_Work to be completed_: Nothing but an exact copy is asked for: the lines in the material below from the one with "Viewport: 780px width, 745px" through the one with "Click inside the", pictures excluded.

---------- Entries provided ----------

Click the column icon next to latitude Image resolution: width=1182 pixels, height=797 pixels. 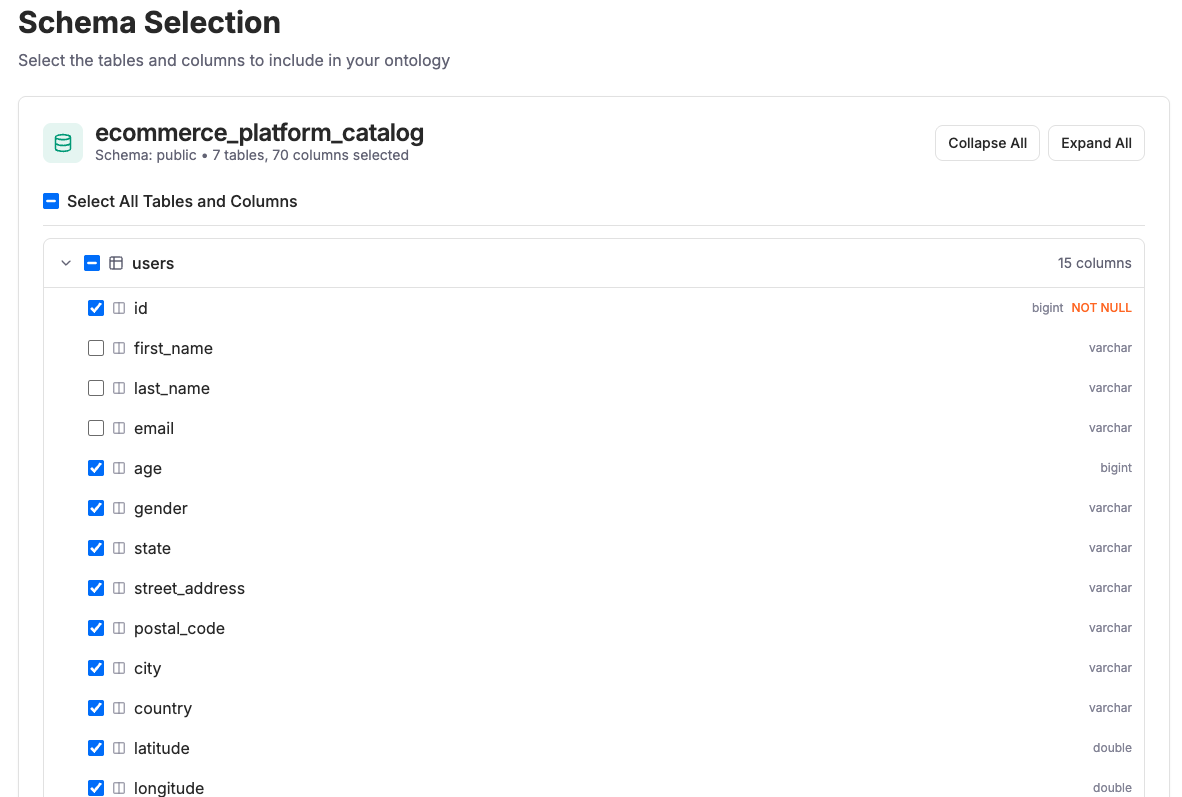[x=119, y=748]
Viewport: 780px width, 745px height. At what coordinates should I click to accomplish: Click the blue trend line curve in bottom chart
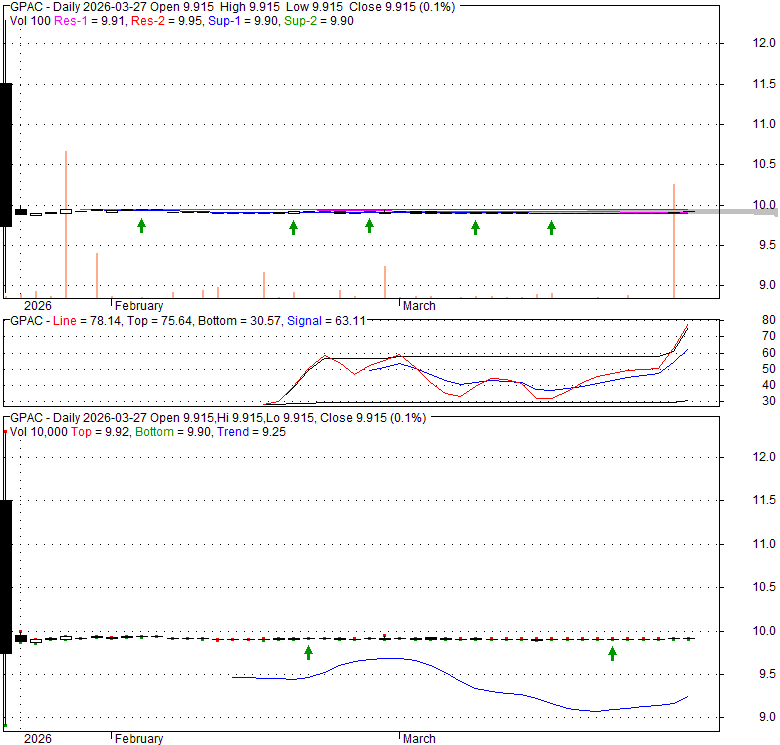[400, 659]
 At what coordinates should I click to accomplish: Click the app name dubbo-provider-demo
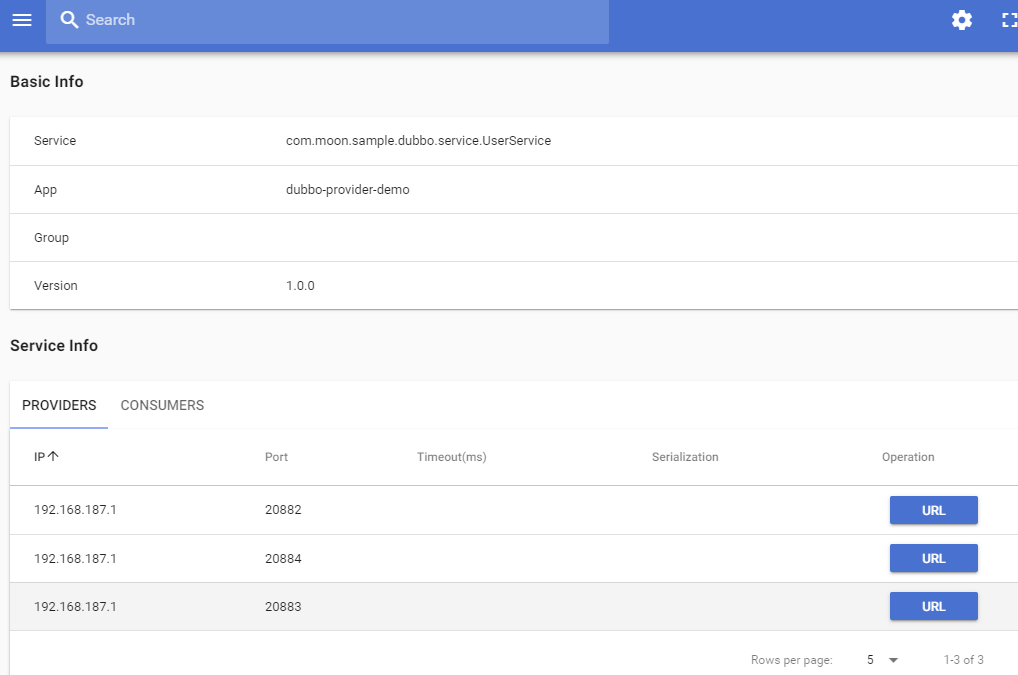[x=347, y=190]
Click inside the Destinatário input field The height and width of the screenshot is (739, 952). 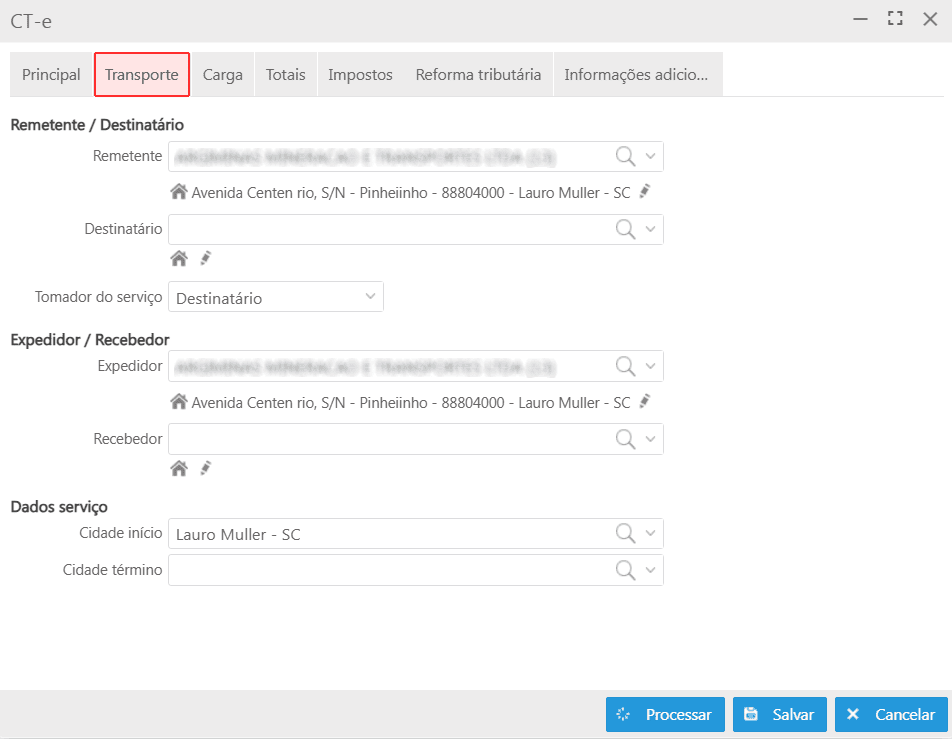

----------
---------- Entries provided ----------

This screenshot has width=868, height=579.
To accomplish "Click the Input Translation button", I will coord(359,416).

----------

_Task answer_:
Viewport: 780px width, 745px height. At what coordinates should I click to accomplish: Click the blue trend line curve in bottom chart
[400, 659]
 At what coordinates should I click to accomplish: Click the app name dubbo-provider-demo
[x=347, y=190]
Click inside the Destinatário input field The height and width of the screenshot is (739, 952). 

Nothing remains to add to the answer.